- **PAGE EXCERPT**
<<<<
In the second part of the Investing in China 101 series, Investing in China 101 part 2: Overview of Chinese Stock Exchanges we provided an overview of the three main stock exchanges in China: Shanghai Stock Exchange, Shenzhen Stock Exchange, and Hong Kong Stock Exchange. This article aims to provide an overview of the different share classes of Mainland China affiliated companies that are traded on these three stock exchanges.

A Shares

A Shares are shares of companies incorporated in China Mainland that trade on either Shanghai Stock Exchange or Shenzhen Stock Exchange and with share prices denominated in Chinese Yuan (CNY). Historically, A shares could only be traded by China Mainland investors due to China's restrictions on foreign investment. However, since 2003, select foreign institutions have been able to trade A Shares under the Qualified Foreign Institutional Investor (QFII) system.

Furthermore, since 2014, non-China Mainland individuals has also been able to access A Shares under the Stock Connect programs first mentioned in Investing in China 101 Part 1: The history of the Chinese Stock Market. With the total number of A Shares approaching 4,000 and with a total market capitalization of more than USD 10 trillion, the A Shares market is dwarfing all the other share classes below even if they were combined.

B Shares

B Shares are shares of companies incorporated in China Mainland that trade on either the Shanghai Stock Exchange or Shenzhen Stock Exchange but as opposed to A Shares, B Shares have share prices denominated in USD Dollars (USD) when traded in Shanghai and Hong Kong Dollars (HKD) when traded in Shenzhen. B Shares were historically limited to non-China Mainland investors but since 2001, China Mainland investors with appropriate foreign currency dealing accounts were granted access to the B Share market. As foreign investors are slowly getting better access to the A Shares market, the appeal of the B Shares market has declined resulting in limited liquidity and market capitalization.

H Shares

H Shares are shares of companies incorporated in China Mainland that trade on Hong Kong Stock Exchange with share prices denominated in Hong Kong Dollars (HKD). As H Shares are open for trading to all investors, H Shares are often more liquid than A Shares.
>>>>
- **BRIEF 1**
Name every stock exchange mentioned in the Chinese share classes text.
The listing that follows has no connection to the Chinese share classes text.

- **STORED ROWS**
<<<<
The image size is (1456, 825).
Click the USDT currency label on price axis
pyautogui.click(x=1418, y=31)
>>>>
<<<<
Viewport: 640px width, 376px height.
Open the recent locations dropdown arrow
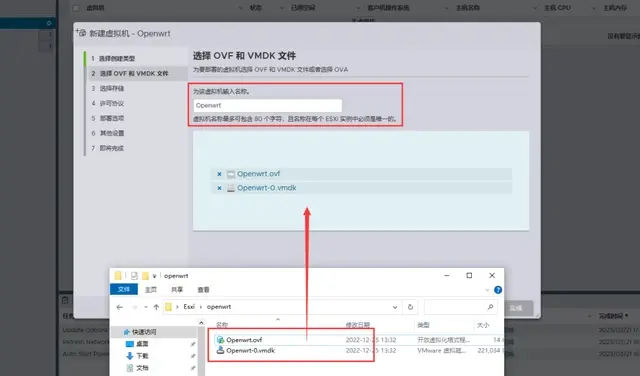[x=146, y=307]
>>>>
- **BRIEF 2**
Give part of the listing as a JSON list of strings with one string per line, leaving out blank lines. Begin at the line that has "The image size is (1456, 825)." and stop after the line that has "pyautogui.click(x=1418, y=31)".

- **FINAL RESULT 1**
Shanghai Stock Exchange, Shenzhen Stock Exchange, Hong Kong Stock Exchange

- **FINAL RESULT 2**
[
  "The image size is (1456, 825).",
  "Click the USDT currency label on price axis",
  "pyautogui.click(x=1418, y=31)"
]